College Football Betting: Does Home-Field Advantage Matter?

College Football Betting: Does Home-Field Advantage Matter?
David Caraviello for Bookies.com

By David Caraviello | | 3 mins

There was LSU coach Ed Orgeron, growling and pounding his chest as he led his team into Tiger Stadium. There were pyrotechnics and fireworks and the frenzy of 104,000 gumbo-stuffed denizens who had been waiting all day to take on their archrival. There was the setting, as loud and as intimidating and as frenetic as there exists in college football.

And it didn’t matter. Alabama shut all of it out, and the home team too, winning 29-0 on the first weekend in November to easily cover the 14-point spread in a game pitting two of the top three teams in the College Football Playoff standings. And it served as a reminder that no matter how deafening, no matter how intimidating, no matter how infamous a home stadium can be, visitors too often find a way to block out the noise.

How Big is Home-Field Advantage?

If there’s a consensus in college football betting, it’s that bettors place far too much emphasis on the idea of an intimidating home stadium. Oddsmakers typically spot teams between one and three points for being at home, but any real home-field advantage stems from how good a team is, not necessarily the reputation of its stadium and fan base.

Alabama was favored by an average of 35 points over its first five home games in 2018; as great as Bryant-Denny Stadium is, that margin is hardly the same as it was in 2007, when the Tide went 7-6.

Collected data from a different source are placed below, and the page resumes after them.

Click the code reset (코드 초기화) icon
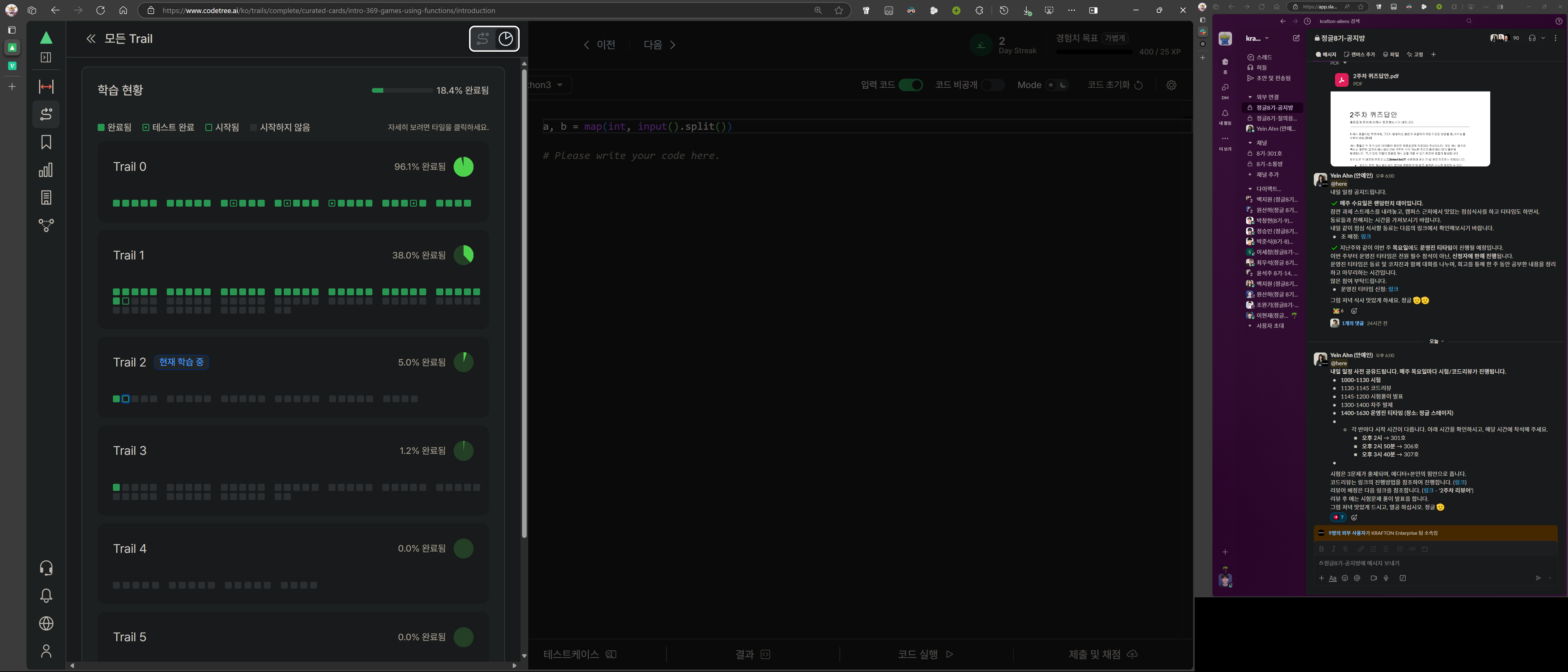The image size is (1568, 672). click(1138, 85)
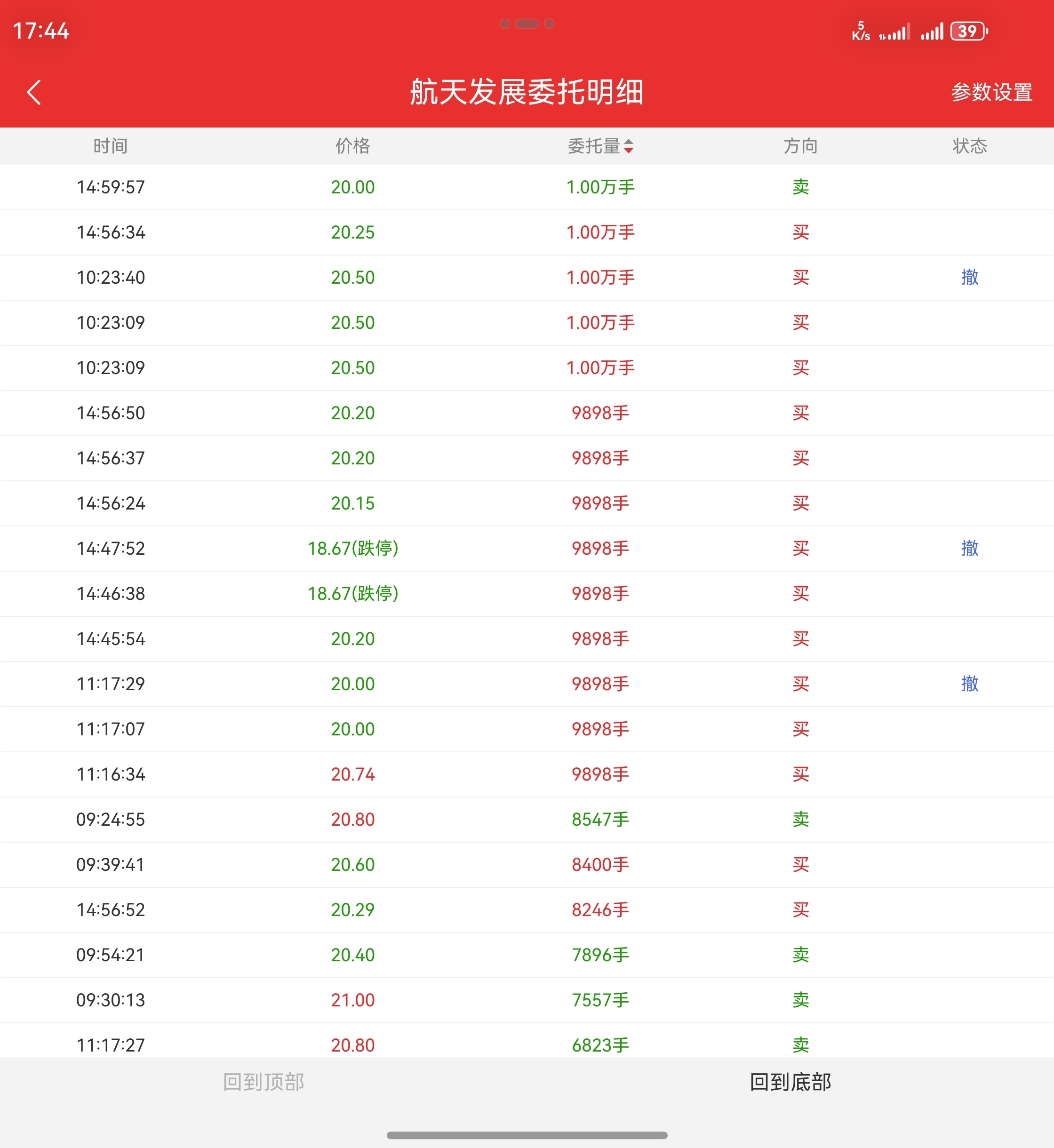Select 18.67(跌停) price at 14:46:38
The image size is (1054, 1148).
pos(352,593)
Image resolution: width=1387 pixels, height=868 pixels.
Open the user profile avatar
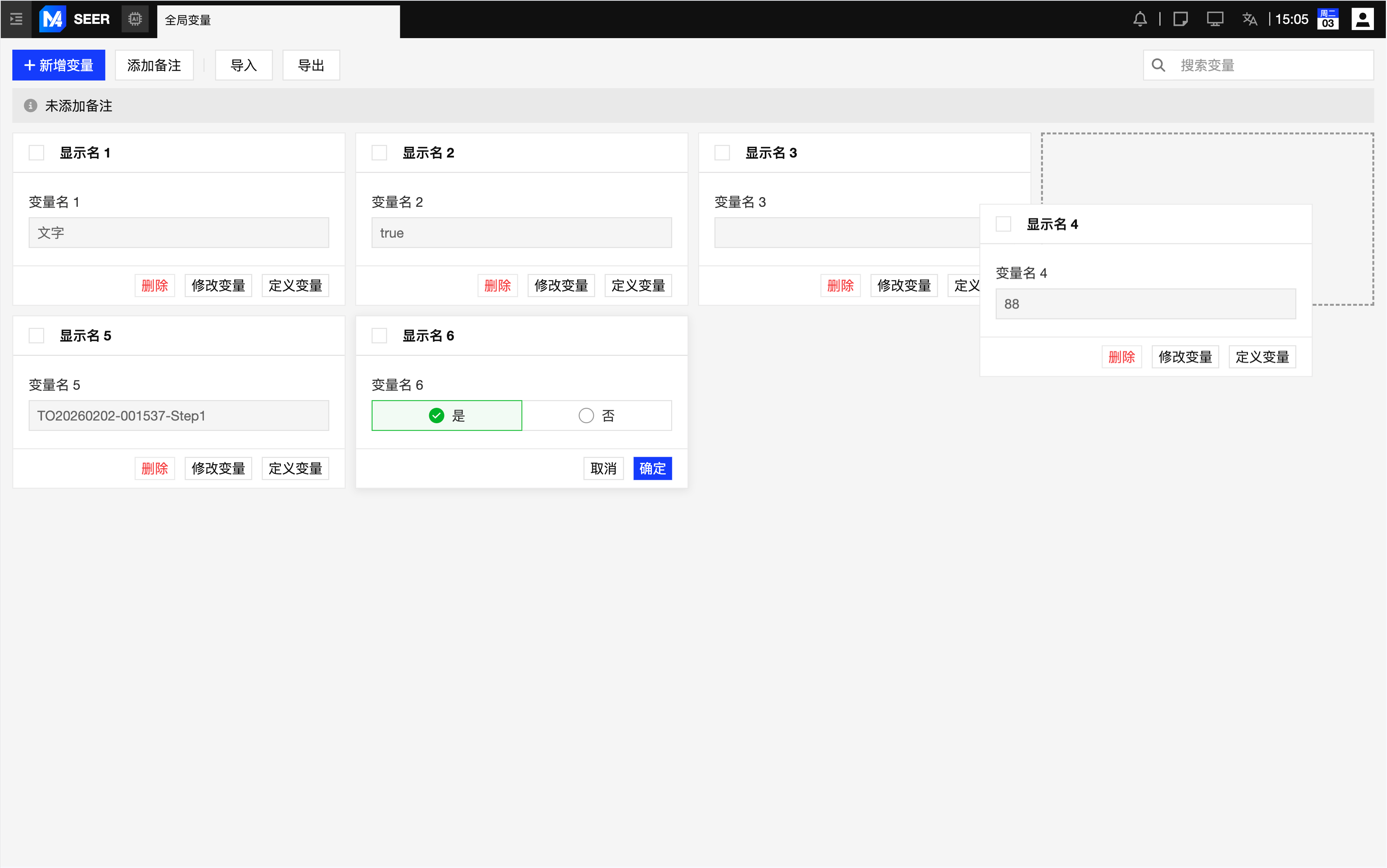[1362, 19]
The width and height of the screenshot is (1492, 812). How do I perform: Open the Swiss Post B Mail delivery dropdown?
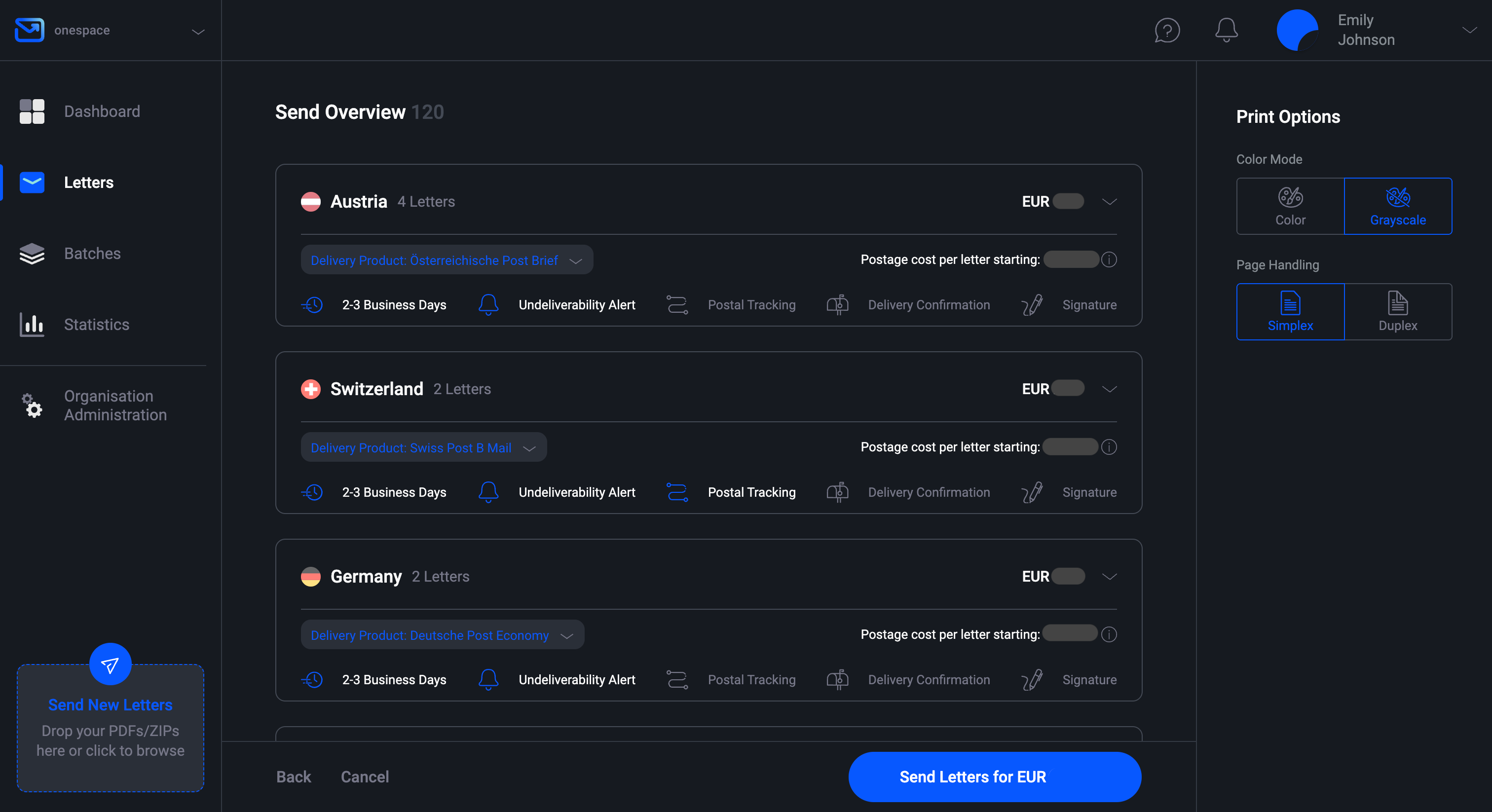click(423, 447)
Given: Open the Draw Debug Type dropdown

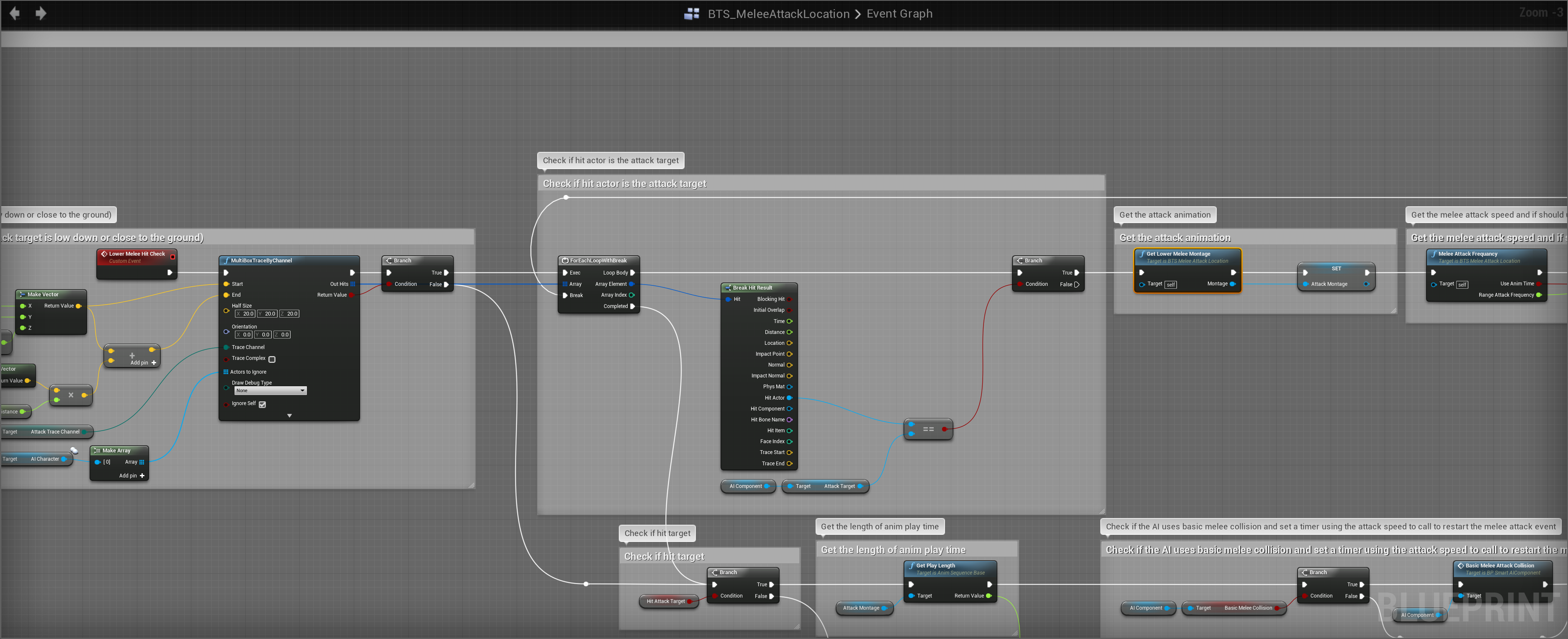Looking at the screenshot, I should 270,391.
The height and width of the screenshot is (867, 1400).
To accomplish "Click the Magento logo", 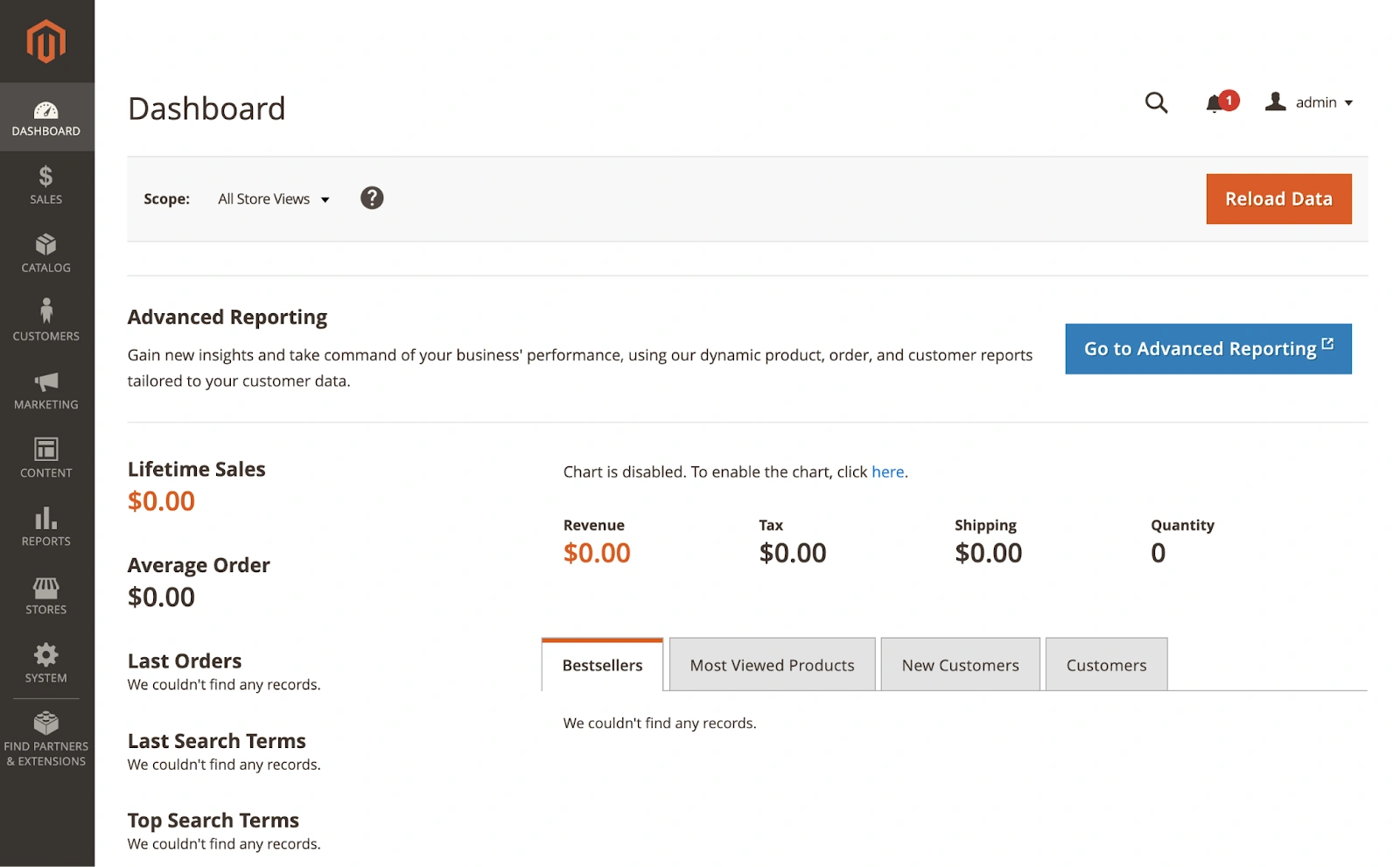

But this isn’t really about the likes of Alabama and Clemson, the giants of the era. The enigma of the Intimidating Home Stadium really comes into play at that next level down — when two 5-3 teams meet, for instance, can the setting really be the difference?

Reputation Does Not Equal Home-Field Results

Between two evenly-matched teams, it’s tempting to always go with the squad backed by 100,000 fans and playing in a stadium that shakes and sways when the crowd is in full throat. But point spread betting results this season simply don’t justify it. Here are five examples from The Sporting News’ 2018 list of toughest places to play.

  • Auburn: Jordan-Hare is the loudest SEC stadium I’ve ever been in, but not even 87,000 full-throated on the Plains can offset a misfiring offense. It certainly didn’t intimidate Southern Miss or Tennessee, two teams not seen as being on the Tigers’ level, but the former still covered and the latter won outright. The stadium also didn’t matter to LSU’s kicker, who booted a game-winner as time expired to lift the 10-point underdogs. Only a final-second TD against Texas A&M has saved Auburn from a truly woeful home record against the spread this season.
  • Wisconsin: Beer, brats and “Jump Around” — Camp Randall Stadium is as iconic as the Big Ten itself, especially when it’s packed with 80,000 fans decked out in red. But even with a soft home schedule, the Badgers have been kittens against the spread. The best team Wisconsin has hosted, BYU (and that’s saying something) stunned the Badgers in Madison, and the home team has also suffered ATS losses to lesser lights New Mexico, Nebraska and Rutgers.
  • Washington: The view of Mount Rainier, the canopies that amplify noise, a reputation as one of the loudest venues in college football — there’s a lot to like about Husky Stadium. But Washington was 1-4 ATS in its historic arena through the first weekend of November, a skid that includes spread losses to Pac-12 rivals Stanford, Colorado and Arizona State.
  • Boise State: That weird blue turf of Albertsons Stadium and that Rocky Mountain weather play to the home team’s advantage, right? Well, maybe not for betting purposes. The Broncos play a disproportionate number of road games and don’t always get the best teams at home, but San Diego State and BYU both came to Boise earlier this season and covered.

  • Ohio State: The Buckeyes are a college football juggernaut, an annual contender for the College Football Playoff, and have a stadium that’s among the most revered in the land. But despite 104,000 at Ohio Stadium, Urban Meyer’s team had managed home covers against only Rutgers and Tulane through the first weekend in November. The Buckeyes have had their issues, to be sure, but it’s still odd to see Indiana, Minnesota, and Nebraska covering in Columbus.

Betting NCAA Football Home-Field Advantage

It goes on and on and on — Iowa, Penn State, Oregon, Texas A&M, and so many other teams play in great, loud, so-called intimidating stadiums that offer little to no help from a wagering perspective.

Through the first weekend in November, Notre Dame had failed to cover three times at home, and Oklahoma and Georgia had each failed to cover twice each. Some of the more reliable ATS home teams this year have been Iowa State and UAB, neither of whom play in stadiums where visitors fear to tread.

So yes, it’s fun to get caught up in the energy and excitement of a big, loud, seemingly intimidating stadium for a big game. Just don’t let it affect your wagering.